======== Supplied material ========
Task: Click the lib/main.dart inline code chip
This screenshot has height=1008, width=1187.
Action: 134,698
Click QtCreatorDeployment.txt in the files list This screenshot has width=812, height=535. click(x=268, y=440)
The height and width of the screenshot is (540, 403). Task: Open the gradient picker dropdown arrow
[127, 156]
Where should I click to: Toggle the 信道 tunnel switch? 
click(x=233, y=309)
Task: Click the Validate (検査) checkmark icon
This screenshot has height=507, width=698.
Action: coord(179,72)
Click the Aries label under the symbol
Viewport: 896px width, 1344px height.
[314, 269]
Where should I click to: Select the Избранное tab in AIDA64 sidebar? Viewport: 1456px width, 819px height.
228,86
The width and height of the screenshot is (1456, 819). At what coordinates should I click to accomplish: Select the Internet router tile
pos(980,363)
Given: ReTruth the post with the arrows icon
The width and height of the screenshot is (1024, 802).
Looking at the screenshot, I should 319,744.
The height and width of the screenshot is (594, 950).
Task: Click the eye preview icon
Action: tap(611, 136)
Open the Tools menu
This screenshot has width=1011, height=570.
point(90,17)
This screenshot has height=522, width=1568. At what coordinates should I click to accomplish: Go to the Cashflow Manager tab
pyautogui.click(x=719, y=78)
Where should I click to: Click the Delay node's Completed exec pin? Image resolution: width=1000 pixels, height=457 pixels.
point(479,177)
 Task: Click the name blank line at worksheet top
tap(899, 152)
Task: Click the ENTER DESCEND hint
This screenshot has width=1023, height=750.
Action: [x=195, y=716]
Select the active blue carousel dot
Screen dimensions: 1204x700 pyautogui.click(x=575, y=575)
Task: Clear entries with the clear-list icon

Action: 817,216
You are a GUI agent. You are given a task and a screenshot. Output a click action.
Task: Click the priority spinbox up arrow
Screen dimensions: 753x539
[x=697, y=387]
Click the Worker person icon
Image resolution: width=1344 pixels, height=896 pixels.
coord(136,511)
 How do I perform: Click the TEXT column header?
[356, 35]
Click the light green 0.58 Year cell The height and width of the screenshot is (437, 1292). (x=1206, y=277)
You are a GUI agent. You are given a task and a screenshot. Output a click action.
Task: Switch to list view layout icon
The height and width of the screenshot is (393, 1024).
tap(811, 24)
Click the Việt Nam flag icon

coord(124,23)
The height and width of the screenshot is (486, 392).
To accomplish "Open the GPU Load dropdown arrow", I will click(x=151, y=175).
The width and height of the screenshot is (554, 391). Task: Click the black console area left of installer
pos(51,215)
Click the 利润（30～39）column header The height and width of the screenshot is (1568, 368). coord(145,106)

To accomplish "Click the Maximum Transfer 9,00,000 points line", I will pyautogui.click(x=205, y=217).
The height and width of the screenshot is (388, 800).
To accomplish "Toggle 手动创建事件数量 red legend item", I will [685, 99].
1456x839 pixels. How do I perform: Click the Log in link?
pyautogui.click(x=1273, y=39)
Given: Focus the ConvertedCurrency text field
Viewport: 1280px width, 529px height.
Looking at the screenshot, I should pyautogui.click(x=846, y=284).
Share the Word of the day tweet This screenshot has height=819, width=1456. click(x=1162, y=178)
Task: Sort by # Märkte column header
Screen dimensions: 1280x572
========
(Short problem)
Reproduce every one of the entries above word for word, with no changes.

(Output of the task)
Task: Click the lib/main.dart inline code chip
This screenshot has height=1008, width=1187.
Action: 134,698
Click QtCreatorDeployment.txt in the files list This screenshot has width=812, height=535. click(x=268, y=440)
The height and width of the screenshot is (540, 403). Task: Open the gradient picker dropdown arrow
[127, 156]
Where should I click to: Toggle the 信道 tunnel switch? 
click(x=233, y=309)
Task: Click the Validate (検査) checkmark icon
This screenshot has height=507, width=698.
Action: coord(179,72)
Click the Aries label under the symbol
Viewport: 896px width, 1344px height.
[314, 269]
Where should I click to: Select the Избранное tab in AIDA64 sidebar? Viewport: 1456px width, 819px height.
228,86
The width and height of the screenshot is (1456, 819). At what coordinates should I click to accomplish: Select the Internet router tile
pos(980,363)
Given: ReTruth the post with the arrows icon
The width and height of the screenshot is (1024, 802).
Looking at the screenshot, I should 319,744.
The height and width of the screenshot is (594, 950).
Task: Click the eye preview icon
Action: tap(611, 136)
Open the Tools menu
This screenshot has width=1011, height=570.
point(90,17)
This screenshot has height=522, width=1568. At what coordinates should I click to accomplish: Go to the Cashflow Manager tab
pyautogui.click(x=719, y=78)
Where should I click to: Click the Delay node's Completed exec pin? Image resolution: width=1000 pixels, height=457 pixels.
point(479,177)
 Task: Click the name blank line at worksheet top
tap(899, 152)
Task: Click the ENTER DESCEND hint
This screenshot has width=1023, height=750.
Action: [x=195, y=716]
Select the active blue carousel dot
Screen dimensions: 1204x700 pyautogui.click(x=575, y=575)
Task: Clear entries with the clear-list icon

Action: 817,216
You are a GUI agent. You are given a task and a screenshot. Output a click action.
Task: Click the priority spinbox up arrow
Screen dimensions: 753x539
[x=697, y=387]
Click the Worker person icon
Image resolution: width=1344 pixels, height=896 pixels.
coord(136,511)
 How do I perform: Click the TEXT column header?
[356, 35]
Click the light green 0.58 Year cell The height and width of the screenshot is (437, 1292). (x=1206, y=277)
You are a GUI agent. You are given a task and a screenshot. Output a click action.
Task: Switch to list view layout icon
The height and width of the screenshot is (393, 1024).
tap(811, 24)
Click the Việt Nam flag icon

coord(124,23)
The height and width of the screenshot is (486, 392).
To accomplish "Open the GPU Load dropdown arrow", I will click(x=151, y=175).
The width and height of the screenshot is (554, 391). Task: Click the black console area left of installer
pos(51,215)
Click the 利润（30～39）column header The height and width of the screenshot is (1568, 368). coord(145,106)

To accomplish "Click the Maximum Transfer 9,00,000 points line", I will pyautogui.click(x=205, y=217).
The height and width of the screenshot is (388, 800).
To accomplish "Toggle 手动创建事件数量 red legend item", I will [685, 99].
1456x839 pixels. How do I perform: Click the Log in link?
pyautogui.click(x=1273, y=39)
Given: Focus the ConvertedCurrency text field
Viewport: 1280px width, 529px height.
Looking at the screenshot, I should pyautogui.click(x=846, y=284).
Share the Word of the day tweet This screenshot has height=819, width=1456. click(x=1162, y=178)
Task: Sort by # Märkte column header
Screen dimensions: 1280x572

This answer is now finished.